Di fronte alla chiusura anticipata di bar e ristoranti alle 18.00 che di fatto elimina il servizio serale, e alla concreta mancanza di introiti che ricadranno a catena su tutto il comparto agroalimentare, Bottura lamenta che “in pochi oggi hanno liquidità, anzi, oggi più che mai ci sentiamo soli. Abbiamo chiuso a marzo e ci avete chiesto di riaprire dopo tre mesi rispettando le regole. L’abbiamo fatto. In tantissimi si sono indebitati per mettersi in regola: mascherine, gel, scanner di temperatura, saturimetri, sanificazione dell’aria, test per tutto lo staff, ingressi alternati, tavoli distanziati.
Da qui il richiamo urgente all'attenzione della politica verso una delle maggiori industrie d'Italia, suddiviso in cinque punti chiari e netti che arrivano a mo' di memorandum dopo una fotografia dello stato attuale dell'arte enogastronomica italiana.

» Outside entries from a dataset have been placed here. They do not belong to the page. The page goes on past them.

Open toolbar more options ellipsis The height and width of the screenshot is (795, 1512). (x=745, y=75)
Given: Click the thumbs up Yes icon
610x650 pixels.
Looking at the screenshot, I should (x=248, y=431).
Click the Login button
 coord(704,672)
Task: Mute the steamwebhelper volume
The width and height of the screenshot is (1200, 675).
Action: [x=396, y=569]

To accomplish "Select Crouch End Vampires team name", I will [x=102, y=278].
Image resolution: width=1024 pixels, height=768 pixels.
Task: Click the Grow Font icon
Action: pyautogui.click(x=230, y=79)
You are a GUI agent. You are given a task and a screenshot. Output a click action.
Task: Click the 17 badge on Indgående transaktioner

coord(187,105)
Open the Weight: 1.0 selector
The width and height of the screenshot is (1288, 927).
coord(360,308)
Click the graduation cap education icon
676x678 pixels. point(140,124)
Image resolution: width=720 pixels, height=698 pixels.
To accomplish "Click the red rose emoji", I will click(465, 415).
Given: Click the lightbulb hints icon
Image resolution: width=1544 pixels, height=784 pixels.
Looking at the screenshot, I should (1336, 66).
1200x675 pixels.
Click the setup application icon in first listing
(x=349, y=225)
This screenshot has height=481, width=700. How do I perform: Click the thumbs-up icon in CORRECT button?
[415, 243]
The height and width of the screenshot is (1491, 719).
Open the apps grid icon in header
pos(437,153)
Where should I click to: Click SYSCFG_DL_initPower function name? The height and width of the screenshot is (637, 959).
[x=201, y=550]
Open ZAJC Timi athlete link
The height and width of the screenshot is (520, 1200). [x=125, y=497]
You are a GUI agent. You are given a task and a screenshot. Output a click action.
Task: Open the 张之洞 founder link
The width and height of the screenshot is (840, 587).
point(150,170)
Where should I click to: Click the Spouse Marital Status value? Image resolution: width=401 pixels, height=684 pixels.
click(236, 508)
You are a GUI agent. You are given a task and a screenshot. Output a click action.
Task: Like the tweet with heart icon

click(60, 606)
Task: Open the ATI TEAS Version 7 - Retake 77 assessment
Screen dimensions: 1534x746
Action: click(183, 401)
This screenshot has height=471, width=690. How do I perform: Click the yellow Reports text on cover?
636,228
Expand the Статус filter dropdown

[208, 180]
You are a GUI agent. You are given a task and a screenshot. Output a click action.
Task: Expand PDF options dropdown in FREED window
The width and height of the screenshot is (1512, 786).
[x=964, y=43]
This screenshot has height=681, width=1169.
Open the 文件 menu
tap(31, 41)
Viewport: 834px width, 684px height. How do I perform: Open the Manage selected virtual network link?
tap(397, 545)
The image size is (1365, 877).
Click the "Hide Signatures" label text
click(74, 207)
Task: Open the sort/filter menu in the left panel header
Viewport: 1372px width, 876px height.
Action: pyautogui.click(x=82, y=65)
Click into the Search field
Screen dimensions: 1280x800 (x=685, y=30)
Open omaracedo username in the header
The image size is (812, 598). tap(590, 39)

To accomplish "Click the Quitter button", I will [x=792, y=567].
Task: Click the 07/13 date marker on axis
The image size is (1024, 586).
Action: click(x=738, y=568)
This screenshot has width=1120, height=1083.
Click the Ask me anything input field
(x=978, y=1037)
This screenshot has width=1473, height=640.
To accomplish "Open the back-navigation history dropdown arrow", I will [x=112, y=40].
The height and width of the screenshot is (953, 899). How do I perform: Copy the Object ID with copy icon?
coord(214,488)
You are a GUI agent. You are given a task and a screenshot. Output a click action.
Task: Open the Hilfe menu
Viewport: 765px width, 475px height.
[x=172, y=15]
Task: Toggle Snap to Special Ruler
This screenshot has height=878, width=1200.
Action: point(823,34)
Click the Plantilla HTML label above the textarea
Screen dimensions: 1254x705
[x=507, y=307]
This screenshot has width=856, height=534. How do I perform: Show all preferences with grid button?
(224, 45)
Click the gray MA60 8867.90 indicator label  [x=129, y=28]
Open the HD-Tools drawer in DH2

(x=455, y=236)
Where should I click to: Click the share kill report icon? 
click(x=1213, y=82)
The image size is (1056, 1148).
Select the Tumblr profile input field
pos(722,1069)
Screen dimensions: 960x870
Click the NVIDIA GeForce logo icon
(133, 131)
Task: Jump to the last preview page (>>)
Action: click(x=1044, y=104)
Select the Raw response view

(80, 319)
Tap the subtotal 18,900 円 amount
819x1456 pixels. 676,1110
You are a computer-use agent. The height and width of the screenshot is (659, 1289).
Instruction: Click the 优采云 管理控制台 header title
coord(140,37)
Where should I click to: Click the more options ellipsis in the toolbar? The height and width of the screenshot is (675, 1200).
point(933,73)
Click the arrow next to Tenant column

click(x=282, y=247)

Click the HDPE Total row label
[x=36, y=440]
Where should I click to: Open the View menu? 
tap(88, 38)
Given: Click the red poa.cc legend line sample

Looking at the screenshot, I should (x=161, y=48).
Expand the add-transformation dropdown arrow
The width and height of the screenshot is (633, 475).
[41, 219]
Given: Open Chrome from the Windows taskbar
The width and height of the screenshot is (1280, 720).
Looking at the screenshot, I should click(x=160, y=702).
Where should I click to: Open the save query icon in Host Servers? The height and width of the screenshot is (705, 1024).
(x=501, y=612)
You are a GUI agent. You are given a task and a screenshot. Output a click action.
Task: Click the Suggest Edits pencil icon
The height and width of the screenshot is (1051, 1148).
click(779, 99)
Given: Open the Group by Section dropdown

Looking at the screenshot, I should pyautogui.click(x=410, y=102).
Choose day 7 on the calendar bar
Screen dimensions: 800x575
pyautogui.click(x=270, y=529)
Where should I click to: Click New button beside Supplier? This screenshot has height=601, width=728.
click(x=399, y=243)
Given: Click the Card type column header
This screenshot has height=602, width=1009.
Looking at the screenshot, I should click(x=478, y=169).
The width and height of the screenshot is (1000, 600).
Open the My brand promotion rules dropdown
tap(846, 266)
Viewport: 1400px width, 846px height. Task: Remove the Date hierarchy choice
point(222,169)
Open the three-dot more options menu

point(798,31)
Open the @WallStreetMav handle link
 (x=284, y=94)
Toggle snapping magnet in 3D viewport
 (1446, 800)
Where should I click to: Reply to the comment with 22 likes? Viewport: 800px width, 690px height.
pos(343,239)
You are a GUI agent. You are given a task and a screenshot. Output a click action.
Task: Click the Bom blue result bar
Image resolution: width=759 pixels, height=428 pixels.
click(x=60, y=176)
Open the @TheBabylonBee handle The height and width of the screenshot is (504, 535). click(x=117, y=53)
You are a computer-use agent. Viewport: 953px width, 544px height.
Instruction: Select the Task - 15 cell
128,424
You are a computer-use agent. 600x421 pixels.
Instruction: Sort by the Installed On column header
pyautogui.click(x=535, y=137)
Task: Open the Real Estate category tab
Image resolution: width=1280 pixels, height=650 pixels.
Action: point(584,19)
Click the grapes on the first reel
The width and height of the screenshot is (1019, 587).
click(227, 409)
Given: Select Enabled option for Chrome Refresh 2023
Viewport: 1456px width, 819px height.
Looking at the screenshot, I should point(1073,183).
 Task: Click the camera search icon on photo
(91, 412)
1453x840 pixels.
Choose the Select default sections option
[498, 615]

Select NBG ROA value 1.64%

“Serve un segnale che ci riporti fiducia. Ora si rischia la depressione.Ora abbiamo bisogno di coraggio e di stimoli.Per trovare la voglia di continuare e non sentirci soli.
In concreto abbiamo bisogno:
1) Della chiusura serale almeno alle 23.00
2) Di liquidità in parametro ai fatturati.
3) Della cassa integrazione almeno fino alla stabilizzazione del turismo europeo.
4) Della decontribuzione 2021 visto che per il 2020 abbiamo già adempito in pieno.
5) Dell’abbassamento dell’aliquota iva al 4% per il prossimo anno.
Ambasciatore Onu, imprenditore e uomo di cultura. La conclusione della lettera riporta al pensiero:
“La politica è fatta di coraggio e di sogni.
È simile alla poesia.
È fatta di immaginazione e di futuro.
La politica deve rendere visibile l’invisibile.”